## WHAT THE TASK ASKS
The word "computer" marks the lines you need; copy each of them from the data.
------ DATA RECORDS ------
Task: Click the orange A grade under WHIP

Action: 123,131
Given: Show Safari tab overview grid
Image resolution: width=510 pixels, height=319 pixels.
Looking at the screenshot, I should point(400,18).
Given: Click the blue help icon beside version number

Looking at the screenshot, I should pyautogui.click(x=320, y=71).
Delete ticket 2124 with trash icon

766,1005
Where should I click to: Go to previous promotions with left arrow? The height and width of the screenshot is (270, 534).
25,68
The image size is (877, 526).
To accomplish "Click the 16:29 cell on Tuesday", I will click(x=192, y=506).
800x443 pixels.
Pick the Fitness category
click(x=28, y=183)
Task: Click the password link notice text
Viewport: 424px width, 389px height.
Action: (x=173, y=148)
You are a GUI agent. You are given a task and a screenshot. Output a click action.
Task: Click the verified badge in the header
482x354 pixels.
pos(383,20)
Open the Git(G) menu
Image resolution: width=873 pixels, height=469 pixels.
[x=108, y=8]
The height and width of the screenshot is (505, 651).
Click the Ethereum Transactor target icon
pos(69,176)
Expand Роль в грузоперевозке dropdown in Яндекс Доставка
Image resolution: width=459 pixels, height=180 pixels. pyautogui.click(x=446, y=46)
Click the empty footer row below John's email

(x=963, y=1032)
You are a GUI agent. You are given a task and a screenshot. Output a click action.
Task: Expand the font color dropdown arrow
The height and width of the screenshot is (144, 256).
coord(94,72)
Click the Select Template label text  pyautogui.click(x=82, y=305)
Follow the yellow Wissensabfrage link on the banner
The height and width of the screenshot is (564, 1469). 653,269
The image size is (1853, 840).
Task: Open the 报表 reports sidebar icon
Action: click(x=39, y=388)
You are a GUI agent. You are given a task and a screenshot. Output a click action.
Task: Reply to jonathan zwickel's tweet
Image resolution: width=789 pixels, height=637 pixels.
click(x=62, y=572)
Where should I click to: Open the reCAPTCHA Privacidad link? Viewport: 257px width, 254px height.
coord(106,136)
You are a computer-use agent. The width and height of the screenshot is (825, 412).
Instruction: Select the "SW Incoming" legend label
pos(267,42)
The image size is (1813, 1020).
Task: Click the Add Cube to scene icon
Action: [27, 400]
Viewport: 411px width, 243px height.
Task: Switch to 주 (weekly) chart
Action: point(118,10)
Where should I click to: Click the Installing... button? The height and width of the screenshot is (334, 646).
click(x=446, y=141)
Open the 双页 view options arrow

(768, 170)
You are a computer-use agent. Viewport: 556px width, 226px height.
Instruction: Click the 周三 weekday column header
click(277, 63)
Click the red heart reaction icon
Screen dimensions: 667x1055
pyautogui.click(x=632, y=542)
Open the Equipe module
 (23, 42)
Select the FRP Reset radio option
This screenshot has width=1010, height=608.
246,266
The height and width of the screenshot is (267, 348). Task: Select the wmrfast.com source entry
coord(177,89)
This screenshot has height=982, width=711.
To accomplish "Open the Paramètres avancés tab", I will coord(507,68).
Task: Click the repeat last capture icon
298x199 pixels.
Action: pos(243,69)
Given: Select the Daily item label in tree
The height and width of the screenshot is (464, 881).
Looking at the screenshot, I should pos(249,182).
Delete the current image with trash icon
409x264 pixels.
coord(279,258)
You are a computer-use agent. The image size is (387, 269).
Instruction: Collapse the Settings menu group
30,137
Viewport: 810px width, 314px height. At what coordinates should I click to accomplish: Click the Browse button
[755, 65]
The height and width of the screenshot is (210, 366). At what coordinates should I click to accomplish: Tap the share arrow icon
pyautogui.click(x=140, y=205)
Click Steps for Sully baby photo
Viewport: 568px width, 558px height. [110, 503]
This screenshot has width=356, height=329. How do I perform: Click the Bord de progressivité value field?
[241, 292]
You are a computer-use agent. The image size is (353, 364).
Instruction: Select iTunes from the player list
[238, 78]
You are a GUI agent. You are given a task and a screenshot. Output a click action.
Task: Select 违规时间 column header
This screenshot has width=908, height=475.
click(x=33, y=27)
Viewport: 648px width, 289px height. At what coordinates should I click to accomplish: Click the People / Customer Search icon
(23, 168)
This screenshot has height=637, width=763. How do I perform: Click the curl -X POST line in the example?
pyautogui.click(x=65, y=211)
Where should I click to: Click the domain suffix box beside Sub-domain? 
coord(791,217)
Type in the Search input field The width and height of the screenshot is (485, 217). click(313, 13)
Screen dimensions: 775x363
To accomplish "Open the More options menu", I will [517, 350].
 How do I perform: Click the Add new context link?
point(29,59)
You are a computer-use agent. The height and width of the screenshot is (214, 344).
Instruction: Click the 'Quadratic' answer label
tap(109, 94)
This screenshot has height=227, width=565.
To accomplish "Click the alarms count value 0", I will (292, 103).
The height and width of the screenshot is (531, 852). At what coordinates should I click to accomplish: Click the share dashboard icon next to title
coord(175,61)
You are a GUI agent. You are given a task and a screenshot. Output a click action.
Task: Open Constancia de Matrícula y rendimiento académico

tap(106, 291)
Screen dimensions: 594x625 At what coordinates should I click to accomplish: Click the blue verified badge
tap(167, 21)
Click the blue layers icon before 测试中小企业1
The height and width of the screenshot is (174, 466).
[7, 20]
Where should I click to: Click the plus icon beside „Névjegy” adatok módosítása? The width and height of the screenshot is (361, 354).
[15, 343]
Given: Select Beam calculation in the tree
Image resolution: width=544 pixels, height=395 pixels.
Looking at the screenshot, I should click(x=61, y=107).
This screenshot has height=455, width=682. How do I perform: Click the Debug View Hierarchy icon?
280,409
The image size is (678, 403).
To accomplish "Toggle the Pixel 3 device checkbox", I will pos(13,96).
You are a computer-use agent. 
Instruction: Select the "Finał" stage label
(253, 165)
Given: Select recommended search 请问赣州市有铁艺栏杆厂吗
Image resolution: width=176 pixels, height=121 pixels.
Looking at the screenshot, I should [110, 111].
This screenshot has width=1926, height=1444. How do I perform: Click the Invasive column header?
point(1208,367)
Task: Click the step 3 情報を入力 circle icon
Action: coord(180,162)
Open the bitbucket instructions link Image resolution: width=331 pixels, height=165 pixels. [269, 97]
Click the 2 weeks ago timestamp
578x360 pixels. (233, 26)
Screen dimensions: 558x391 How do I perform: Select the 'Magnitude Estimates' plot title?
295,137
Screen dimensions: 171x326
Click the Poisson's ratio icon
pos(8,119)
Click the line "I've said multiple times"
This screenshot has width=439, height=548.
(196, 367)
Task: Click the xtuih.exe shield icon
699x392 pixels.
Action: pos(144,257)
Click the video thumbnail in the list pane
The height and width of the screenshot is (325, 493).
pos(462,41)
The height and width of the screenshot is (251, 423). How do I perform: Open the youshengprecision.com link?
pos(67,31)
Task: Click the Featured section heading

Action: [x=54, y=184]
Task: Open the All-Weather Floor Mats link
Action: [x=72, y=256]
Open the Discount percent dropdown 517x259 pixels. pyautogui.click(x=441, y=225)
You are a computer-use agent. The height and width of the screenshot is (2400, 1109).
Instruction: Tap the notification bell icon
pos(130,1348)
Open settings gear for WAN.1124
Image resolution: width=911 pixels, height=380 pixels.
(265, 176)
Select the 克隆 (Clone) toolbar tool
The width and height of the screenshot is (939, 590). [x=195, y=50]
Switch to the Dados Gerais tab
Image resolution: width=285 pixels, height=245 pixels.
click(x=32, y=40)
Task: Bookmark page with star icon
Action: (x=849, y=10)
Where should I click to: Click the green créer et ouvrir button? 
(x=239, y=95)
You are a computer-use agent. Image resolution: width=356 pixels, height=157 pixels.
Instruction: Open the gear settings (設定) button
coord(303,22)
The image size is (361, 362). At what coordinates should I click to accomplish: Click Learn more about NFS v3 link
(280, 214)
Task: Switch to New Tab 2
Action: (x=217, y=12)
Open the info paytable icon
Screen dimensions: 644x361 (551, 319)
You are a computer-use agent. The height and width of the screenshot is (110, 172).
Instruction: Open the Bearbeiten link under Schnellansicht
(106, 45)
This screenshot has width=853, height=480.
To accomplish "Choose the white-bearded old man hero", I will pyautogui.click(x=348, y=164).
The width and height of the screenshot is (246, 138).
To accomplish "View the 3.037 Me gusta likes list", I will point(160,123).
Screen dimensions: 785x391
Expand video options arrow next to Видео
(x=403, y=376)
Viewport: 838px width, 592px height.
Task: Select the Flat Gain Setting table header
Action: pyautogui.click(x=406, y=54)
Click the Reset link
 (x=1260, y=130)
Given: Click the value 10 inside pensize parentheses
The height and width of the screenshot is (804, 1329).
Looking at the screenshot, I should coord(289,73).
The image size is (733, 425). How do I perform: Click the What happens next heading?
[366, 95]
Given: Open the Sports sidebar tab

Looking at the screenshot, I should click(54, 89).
------
## OUTPUT OF THE TASK
You are a computer-use agent. The width and height of the screenshot is (825, 412).
You are a computer-use agent. Viewport: 556px width, 226px height.
You are a computer-use agent. The image size is (387, 269).
You are a computer-use agent. The image size is (353, 364).
You are a computer-use agent. The height and width of the screenshot is (214, 344).
You are a computer-use agent. 
You are a computer-use agent. The height and width of the screenshot is (2400, 1109).
You are a computer-use agent. Image resolution: width=356 pixels, height=157 pixels.
You are a computer-use agent. The height and width of the screenshot is (110, 172).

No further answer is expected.